Siete sicuri di conoscere davvero le dimensioni delle nuove tendenze alimentari in Italia? Vegetariani e, soprattutto, vegani, sono ormai un segmento di mercato che anche il bar deve tenere in considerazione.
Condimenti per la pasta, sushi vegetariani, arancini ai funghi e pistacchi. A Roma viene presentato il Vegorino romano, primo alimento stagionato vegetale e a Torino il primo Fine Vegan Restaurant (Coox). I vegani in Italia sono in aumento, e spesso nei bar e ristoranti ci si trova in difficoltà per soddisfare esigenze a volte, diciamolo, fin troppo estreme e particolari. Ben 4.600.000 italiani non mangiano né carne né pesce (6%) o rifiutano tutti i prodotti animali (3%). Un abitudine che è diventata un vero e proprio stile, che la Coop definisce “stile liquido”, dato che ogni persona sceglie fin da piccola quali saranno le sue caratteristiche alimentari, a prescindere da territorio e famiglia. Pesano su tali scelte motivazioni sia etiche che salutistiche, e gli studi hanno realizzato anche una mappa dei vegani italiani: il 36% vive a Nord-Ovest, in grandi città (13%), ha occupazioni di alto livello (25%) ed è una donna (58%), spesso tra i 45 e i 54 anni (28%), spesso laureata (17%).
Per i giovani, invece, sembra che la scelta vegana sia legata anche ad una forma di affermazione della propria autonomia. Anche l’offerta nei bar sembra seguire le nuove esigenze del consumatore vegano, seppur con qualche difficoltà, soprattutto per quei locali che preparano cibi al momento, e che nella creazione di un menù apposito richiedono di un tempo e di un’organizzazione diversa. Un locale attento al cliente dovrebbe, quindi, avere l’accortezza di preparare prodotti specifici da consumare velocemente (panini, primi piatti, sandwich ecc…), o di inserire nel proprio menù (dove c’è possibilità di sedersi per il pranzo o la cena) piatti vegani e vegetariani. Trovarsi spiazzati non è più consentito con questi numeri, e anche l’aperitivo è diventato un momento importante per provare a stuzzicare il palato dei vegani con cose sfiziose.
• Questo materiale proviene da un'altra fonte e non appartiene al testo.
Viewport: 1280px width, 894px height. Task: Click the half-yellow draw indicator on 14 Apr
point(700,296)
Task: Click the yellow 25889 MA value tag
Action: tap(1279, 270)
Senza tralasciare il fatto che, visti i numeri di cui parliamo e la fetta di mercato interessata, per un bar il vegano rappresenta un’indubbia fonte di guadagno, che non è possibile mettere in secondo piano. Detto questo, è vero anche che gli eccessi, da qualsiasi parte, non fanno mai troppo bene. Questo vale sia per quei locali che talvolta sembrano accennare ad una “discriminazione al contrario”, lasciando in secondo o in terzo piano coloro che adottano un regime alimentare per così dire classico, sia per i vegani stessi. I primi dovrebbero offrire sempre e comunque la scelta più ampia possibile al cliente, e i secondi dovrebbero imparare ad essere un po’ più “morbidi” quando mangiano fuori casa. Se dovessimo far vincere l’estremo, anche il mio pessimo rapporto con le verdure (causato, ahimè, da un problema fisico), dovrebbe avere lo stesso valore dello stile di vita vegano. Anche io potrei avere pretese verso bar e ristoranti o menù personalizzati. La verità è che un locale deve cercare un equilibrio tra il suo stile, le richieste del cliente (tutti, effettivi e possibili), il mercato e la propria organizzazione. Lo stesso equilibrio che dovrebbe trovare chi mangia fuori casa, lasciando da parte gli estremi, rilassandosi e godendosi qualche piacere in più.